Most readers of this magazine, though they may have enjoyed childhood, were not totally happy in elementary school. I am reminded of this when I see children waiting for the yellow bus on a misty autumn morning. They look serious, tensed up, uncertain of what lies ahead. They know that even if events in the classroom are predictable, recess will be an interlude of nearanarchy in which anything can happen. They may be admired or mocked, attacked or welcomed, know sudden triumph or crushing humiliation.
As the British folklorist Iona Opie puts it in The People in the Playground, childhood “is a time more full of fears and anxieties than many adults care to remember.” Few of us revisit elementary school as we do secondary school and college. The idea that someone might deliberately return to this scene and spend months and even years hanging about, without the pay and official status of a teacher, seems odd. Yet Iona Opie herself in England, and Barrie Thorne in America, did just that during roughly the same period—the late 1970s—with interesting results. They also witnessed many of the same phenomena; but their stance as observers, the manner in which they report their discoveries, and the works that resulted, are wholly different.
Iona Opie’s attitude toward the children whose activities she recorded is one of affectionate sympathy, and though she makes few attempts to analyze the rich original material she has collected, her journal is a pleasure to read. She writes in the British tradition of the amateur naturalist and essayist, assuming a wide but literate audience who will understand references to Rabelais or Rossetti.
Barrie Thorne, who was far less comfortable on the playground, is a professor writing for professors, which traditionally requires a more formal manner.
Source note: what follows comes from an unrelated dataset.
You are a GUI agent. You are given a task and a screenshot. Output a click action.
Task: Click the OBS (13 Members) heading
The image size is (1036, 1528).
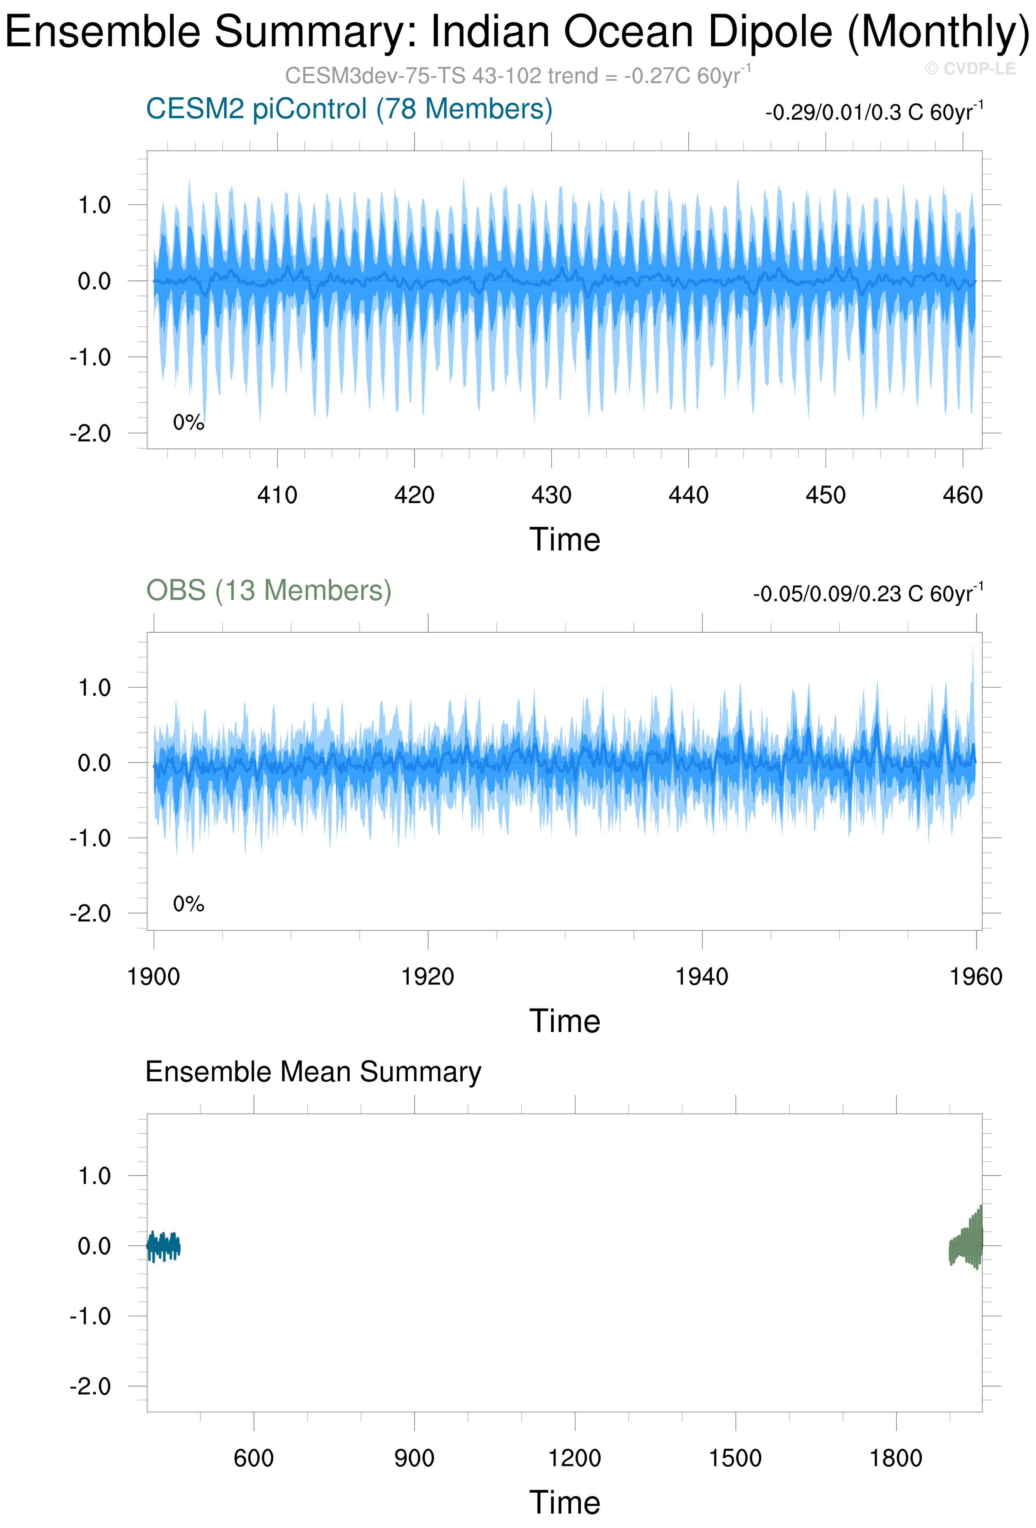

Gender Play is sometimes hard going, but it contains many interesting and original observations.
Iona Opie is now probably the world’s best-known authority on the culture of childhood; she shared this honor with her husband, Peter, until his death in 1982. Together the Opies more or less invented the study of juvenile games, rhymes, and songs, publishing now-classic works like The Oxford Dictionary of Nursery Rhymes, The Lore and Language of School-children, and Children’s Games in Street and Playground. In 1960 Mrs. Opie began to spend time at a state elementary school near her home in Hampshire; between 1970 and 1983 she made regular weekly visits. Her new book, in journal form, is “a narrative account of what one person could see and overhear and be told directly during the fifteen eventful minutes of morning playtime,” from January 1978 to July 1980.
Iona Opie seems to have known instinctively how to present herself to children. When she appears they crowd around, jostling for the chance to tell a joke or a rhyme, or draw her into their fantasies. “The bold bad story-teller caught up with me,” she writes of one encounter, “brandishing a length of joined elastic bands and saying ‘This is a threatening machine.’ ”
For her, the experience was exhilarating. Even after twenty years of observation, she writes, “I still feel the excitement of the hunter when I hear children coming out to play.” The playground is a thrilling place: “There is always something to copy, something to watch, something to join in.” She admires the children’s imagination, the way they can instantly throw themselves into a fantasy. “We’re playing Anti-tanks and Anti-aeroplanes…killing elephants and the warring mammoths,” one confides. “That’s how they got extinct.”
But Iona Opie is by no means sentimental about children. Sometimes she sees them as temporary lunatics, or angry savages:
I stood watching…and thought, “Playtime is a chance to go mad.” The children were pushing, clutching, staggering, prancing, dodging, exaggerating every movement into pantomime; it was continuous Saturnalia.
The savage noises of the playground: the aggressive and defensive shouting—“Nah, gettaway,” “Watch it, you dope,”—and the wordless invective of screams and snarls. Hobbes, I thought, was right in his belief that man is committed to endless conflict.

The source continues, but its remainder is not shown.